Alabama Appellate Watch

Court of Civil Appeals Rejects Constitutional Challenge to Add-Back Tax Statute

The Court  of Civil Appeals' opinion in Surtees v. VFJ Ventures, Inc., No. 2060478 (Ala. Civ. App. Feb. 8, 2008), contains an interesting, lengthy discussion of Alabama's add-back statute.  After it rejected the reasons that appellee VFJ offered to support the trial court’s finding that the corporate income tax assessment that the Alabama Department of Revenue made against VFJ pursuant to Alabama’s add-back statute was in error, the Court of Civil Appeals reviewed, and ultimately refused, VFJ’s constitutional challenge to the statute.  In doing so, the Court of Civil Appeals applied the following standard of review: “we ‘approach the question [of the constitutionality of a statute] with every presumption and intendment in favor of its validity, and seek to sustain rather than strike down the enactment of a coordinate branch of government.’. . . Moreover, where the validity of a statute is assailed and there are two possible interpretations, by one of which the statute would be unconstitutional and by the other would be valid, the courts should adopt the construction [that] would uphold it.’ . . . We must afford the Legislature the highest degree of deference, and construe its acts as constitutional if their language so permits.” Id. at 61-62 (internal citations omitted). The trial court did not decide the constitutional issue because it found that the tax assessment was erroneous under one of the express exceptions to the add-back statute. The Court of Civil Appeals reached the constitutional challenge reluctantly, noting that, “’[a] court has a duty to avoid constitutional questions unless essential to the proper disposition of the case. . . . [B]road considerations of the appropriate exercise of judicial power prevent[] such determinations unless actually compelled by the litigation before the court.’”
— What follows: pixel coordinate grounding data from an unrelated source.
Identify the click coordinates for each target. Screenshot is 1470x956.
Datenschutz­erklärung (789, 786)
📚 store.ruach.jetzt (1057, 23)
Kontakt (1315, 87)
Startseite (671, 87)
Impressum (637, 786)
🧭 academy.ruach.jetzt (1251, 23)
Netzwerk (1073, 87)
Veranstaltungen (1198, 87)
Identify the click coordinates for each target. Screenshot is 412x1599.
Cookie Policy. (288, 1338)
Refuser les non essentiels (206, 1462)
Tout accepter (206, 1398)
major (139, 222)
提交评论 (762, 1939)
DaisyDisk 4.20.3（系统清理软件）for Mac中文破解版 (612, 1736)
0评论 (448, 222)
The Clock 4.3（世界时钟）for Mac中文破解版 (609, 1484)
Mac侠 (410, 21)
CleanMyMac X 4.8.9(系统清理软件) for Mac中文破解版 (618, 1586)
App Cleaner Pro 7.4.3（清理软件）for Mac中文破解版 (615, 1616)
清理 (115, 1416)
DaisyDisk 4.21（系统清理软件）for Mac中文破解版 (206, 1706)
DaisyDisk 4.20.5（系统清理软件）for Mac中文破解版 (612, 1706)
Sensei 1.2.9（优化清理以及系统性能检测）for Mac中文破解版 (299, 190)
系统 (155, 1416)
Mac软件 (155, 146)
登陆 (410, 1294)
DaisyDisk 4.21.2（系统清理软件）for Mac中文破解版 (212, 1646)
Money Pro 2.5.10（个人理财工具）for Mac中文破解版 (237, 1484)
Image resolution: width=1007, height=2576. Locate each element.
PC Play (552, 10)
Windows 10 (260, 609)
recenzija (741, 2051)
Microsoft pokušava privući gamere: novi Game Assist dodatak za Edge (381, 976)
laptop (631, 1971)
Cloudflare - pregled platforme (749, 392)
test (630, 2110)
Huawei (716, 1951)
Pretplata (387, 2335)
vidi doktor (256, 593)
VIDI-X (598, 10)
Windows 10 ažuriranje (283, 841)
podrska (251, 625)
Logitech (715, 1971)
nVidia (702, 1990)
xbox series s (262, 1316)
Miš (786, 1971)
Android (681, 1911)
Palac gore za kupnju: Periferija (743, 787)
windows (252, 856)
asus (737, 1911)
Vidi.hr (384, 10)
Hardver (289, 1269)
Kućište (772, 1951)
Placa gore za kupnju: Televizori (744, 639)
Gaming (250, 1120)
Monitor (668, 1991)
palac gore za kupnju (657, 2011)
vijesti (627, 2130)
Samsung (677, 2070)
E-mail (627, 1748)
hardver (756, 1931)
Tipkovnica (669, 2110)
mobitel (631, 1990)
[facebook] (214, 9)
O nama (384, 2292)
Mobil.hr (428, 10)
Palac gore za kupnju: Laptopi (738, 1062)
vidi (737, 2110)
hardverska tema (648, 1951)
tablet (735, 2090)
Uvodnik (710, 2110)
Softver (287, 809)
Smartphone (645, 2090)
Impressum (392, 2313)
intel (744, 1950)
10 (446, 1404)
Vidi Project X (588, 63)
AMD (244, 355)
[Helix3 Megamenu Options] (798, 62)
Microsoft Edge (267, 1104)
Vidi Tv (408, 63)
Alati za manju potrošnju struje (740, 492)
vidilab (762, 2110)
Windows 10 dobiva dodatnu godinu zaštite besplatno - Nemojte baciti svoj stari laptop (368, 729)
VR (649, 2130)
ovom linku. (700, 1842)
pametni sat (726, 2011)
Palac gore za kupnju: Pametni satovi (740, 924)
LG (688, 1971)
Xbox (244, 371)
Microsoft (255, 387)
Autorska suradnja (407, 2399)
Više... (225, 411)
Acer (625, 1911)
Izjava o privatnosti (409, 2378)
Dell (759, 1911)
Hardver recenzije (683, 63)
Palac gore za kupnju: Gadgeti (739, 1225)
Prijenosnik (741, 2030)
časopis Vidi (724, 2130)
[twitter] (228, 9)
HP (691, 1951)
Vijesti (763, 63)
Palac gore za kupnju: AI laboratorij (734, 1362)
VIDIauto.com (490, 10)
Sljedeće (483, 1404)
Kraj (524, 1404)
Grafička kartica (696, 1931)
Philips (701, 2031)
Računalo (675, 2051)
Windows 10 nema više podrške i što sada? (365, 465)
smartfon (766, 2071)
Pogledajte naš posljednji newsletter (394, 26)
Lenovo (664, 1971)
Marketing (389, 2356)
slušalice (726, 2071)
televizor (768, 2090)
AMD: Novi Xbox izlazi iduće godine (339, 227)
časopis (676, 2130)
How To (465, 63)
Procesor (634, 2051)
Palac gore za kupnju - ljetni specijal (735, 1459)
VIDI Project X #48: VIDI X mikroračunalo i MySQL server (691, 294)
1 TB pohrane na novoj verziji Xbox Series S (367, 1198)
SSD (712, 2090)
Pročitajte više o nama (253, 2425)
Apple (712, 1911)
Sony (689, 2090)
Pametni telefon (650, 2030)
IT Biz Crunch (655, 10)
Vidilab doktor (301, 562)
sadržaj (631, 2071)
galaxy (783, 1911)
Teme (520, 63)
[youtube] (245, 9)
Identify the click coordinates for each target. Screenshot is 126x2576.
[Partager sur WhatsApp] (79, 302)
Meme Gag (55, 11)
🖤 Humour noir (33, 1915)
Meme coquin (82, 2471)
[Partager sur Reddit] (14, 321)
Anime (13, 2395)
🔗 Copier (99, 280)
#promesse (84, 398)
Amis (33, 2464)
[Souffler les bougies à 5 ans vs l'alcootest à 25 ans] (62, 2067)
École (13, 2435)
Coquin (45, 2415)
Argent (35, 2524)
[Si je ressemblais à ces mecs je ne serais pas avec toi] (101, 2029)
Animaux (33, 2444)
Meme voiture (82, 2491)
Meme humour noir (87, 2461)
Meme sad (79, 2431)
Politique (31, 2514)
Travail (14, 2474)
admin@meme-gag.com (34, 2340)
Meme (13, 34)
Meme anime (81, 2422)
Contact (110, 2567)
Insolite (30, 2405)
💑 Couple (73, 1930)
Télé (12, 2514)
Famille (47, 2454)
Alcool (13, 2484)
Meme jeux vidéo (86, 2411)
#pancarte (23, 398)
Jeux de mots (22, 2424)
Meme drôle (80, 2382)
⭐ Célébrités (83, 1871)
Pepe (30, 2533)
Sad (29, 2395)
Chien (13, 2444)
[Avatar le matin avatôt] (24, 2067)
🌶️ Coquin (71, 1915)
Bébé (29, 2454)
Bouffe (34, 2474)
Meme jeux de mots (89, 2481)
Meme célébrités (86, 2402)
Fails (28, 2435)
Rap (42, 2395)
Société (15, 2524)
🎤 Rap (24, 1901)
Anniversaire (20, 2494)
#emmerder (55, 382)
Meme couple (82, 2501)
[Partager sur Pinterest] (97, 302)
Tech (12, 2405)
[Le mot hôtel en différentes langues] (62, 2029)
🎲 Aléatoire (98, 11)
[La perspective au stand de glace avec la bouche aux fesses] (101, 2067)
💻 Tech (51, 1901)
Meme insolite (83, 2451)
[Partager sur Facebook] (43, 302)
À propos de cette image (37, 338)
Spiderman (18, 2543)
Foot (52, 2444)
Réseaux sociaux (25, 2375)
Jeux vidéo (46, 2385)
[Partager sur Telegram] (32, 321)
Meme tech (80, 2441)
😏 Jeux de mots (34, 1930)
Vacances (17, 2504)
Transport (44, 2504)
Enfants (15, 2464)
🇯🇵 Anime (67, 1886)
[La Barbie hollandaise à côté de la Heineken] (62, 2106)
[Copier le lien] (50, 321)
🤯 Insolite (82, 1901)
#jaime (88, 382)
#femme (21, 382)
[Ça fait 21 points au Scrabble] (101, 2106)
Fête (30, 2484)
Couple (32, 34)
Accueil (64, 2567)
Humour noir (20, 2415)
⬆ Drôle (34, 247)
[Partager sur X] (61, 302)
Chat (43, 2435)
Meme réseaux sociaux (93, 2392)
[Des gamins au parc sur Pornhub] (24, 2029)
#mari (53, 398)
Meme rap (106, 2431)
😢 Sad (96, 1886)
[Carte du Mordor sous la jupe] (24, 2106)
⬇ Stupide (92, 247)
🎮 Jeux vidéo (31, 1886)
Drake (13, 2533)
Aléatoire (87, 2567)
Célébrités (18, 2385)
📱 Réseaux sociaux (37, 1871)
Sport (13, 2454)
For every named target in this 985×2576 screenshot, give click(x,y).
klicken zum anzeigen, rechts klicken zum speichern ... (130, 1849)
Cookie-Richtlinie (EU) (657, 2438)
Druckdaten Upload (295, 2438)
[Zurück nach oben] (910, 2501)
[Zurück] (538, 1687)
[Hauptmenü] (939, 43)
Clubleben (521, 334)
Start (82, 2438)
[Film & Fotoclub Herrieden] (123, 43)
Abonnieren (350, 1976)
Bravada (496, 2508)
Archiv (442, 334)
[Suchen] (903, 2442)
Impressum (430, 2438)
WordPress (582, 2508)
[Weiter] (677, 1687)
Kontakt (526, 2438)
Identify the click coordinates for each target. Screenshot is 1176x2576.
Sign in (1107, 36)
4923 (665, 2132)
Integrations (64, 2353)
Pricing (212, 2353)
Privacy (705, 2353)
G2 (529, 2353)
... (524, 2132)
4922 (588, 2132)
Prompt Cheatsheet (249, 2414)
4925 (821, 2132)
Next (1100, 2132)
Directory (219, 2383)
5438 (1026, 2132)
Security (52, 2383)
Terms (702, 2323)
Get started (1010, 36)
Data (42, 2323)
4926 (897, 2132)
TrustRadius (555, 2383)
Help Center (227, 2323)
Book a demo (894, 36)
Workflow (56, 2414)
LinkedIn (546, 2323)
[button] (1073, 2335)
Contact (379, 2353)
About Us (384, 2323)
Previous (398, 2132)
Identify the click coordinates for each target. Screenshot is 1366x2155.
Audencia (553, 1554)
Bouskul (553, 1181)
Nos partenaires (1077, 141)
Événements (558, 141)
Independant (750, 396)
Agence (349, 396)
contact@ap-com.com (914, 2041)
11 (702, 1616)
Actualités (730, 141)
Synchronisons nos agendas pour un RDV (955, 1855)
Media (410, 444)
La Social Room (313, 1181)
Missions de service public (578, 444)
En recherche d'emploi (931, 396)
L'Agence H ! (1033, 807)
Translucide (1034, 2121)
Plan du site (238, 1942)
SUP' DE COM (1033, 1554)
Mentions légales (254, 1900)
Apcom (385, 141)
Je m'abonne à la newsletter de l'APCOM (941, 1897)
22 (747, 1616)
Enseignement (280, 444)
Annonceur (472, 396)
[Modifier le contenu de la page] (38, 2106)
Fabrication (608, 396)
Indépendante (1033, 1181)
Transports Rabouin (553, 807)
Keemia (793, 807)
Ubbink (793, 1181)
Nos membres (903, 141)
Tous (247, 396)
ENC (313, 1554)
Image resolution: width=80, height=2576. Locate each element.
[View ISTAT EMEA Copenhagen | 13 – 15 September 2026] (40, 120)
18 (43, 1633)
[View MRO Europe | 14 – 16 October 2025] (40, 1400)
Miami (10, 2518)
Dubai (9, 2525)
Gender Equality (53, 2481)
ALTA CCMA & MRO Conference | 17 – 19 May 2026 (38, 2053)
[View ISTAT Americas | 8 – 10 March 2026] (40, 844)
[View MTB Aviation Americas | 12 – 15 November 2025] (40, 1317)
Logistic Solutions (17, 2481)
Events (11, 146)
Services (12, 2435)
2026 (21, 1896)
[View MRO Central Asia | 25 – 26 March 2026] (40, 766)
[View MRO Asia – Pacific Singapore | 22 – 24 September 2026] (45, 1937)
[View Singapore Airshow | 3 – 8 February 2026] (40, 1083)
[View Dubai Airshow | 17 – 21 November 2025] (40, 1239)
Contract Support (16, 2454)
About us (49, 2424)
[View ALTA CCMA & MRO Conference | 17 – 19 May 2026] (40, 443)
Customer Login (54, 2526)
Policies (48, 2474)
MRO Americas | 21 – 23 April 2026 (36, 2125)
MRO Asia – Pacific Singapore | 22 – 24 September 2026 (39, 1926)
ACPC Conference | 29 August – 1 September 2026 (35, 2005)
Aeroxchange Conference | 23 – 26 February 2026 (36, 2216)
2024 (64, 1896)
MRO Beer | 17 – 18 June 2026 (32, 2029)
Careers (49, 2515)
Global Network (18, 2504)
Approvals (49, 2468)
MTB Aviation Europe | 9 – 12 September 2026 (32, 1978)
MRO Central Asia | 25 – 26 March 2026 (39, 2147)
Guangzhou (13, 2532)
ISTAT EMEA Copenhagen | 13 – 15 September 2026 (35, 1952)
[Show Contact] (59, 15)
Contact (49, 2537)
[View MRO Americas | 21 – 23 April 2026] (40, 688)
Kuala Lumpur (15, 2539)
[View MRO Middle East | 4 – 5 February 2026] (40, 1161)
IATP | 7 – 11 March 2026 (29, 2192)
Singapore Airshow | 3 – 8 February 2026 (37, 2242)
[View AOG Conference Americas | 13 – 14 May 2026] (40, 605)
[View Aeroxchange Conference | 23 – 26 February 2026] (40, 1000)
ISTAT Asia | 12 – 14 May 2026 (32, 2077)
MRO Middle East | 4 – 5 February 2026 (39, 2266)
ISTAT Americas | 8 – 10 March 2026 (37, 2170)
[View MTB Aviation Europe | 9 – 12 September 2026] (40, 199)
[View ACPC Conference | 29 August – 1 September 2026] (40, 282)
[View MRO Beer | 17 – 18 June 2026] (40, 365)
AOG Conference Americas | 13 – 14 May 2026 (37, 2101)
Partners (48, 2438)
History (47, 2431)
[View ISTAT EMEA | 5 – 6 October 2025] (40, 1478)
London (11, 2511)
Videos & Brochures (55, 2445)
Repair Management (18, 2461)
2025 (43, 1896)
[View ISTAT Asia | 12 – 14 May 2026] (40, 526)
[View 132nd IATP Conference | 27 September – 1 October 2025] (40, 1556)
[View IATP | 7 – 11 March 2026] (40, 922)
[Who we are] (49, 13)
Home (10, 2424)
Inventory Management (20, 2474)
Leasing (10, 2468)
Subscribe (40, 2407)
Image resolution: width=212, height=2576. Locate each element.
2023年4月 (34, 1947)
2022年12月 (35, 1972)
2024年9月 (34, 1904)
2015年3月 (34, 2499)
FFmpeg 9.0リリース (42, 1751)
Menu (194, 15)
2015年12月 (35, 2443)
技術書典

The Court of Civil Appeals concluded that the add-back statute does not violate the commerce clause because, “Alabama’s add-back statute does not expressly impose a tax . . ., nor has the Department sought to impose a tax directly on those IMCOs. . . . We conclude that the add-back statute does not implicitly (or ‘effectively’) impose a tax on the IMCOs. Rather, the add-back statute disallows a deduction sought by the taxpayer, VFJ, which does have activities in Alabama sufficient to justify its paying corporate income tax in this state. . . . [D]eductions are a matter of legislative grace.”  The court also found that there is a rational relationship “between the income the Department seeks to add back pursuant to §40-18-35(b) and the income that is to be included in the determination of VFJ’s taxable income.  Accordingly, we hold that VFJ has not demonstrated that the add-back statute results in taxation of income that is not fairly attributable to Alabama.”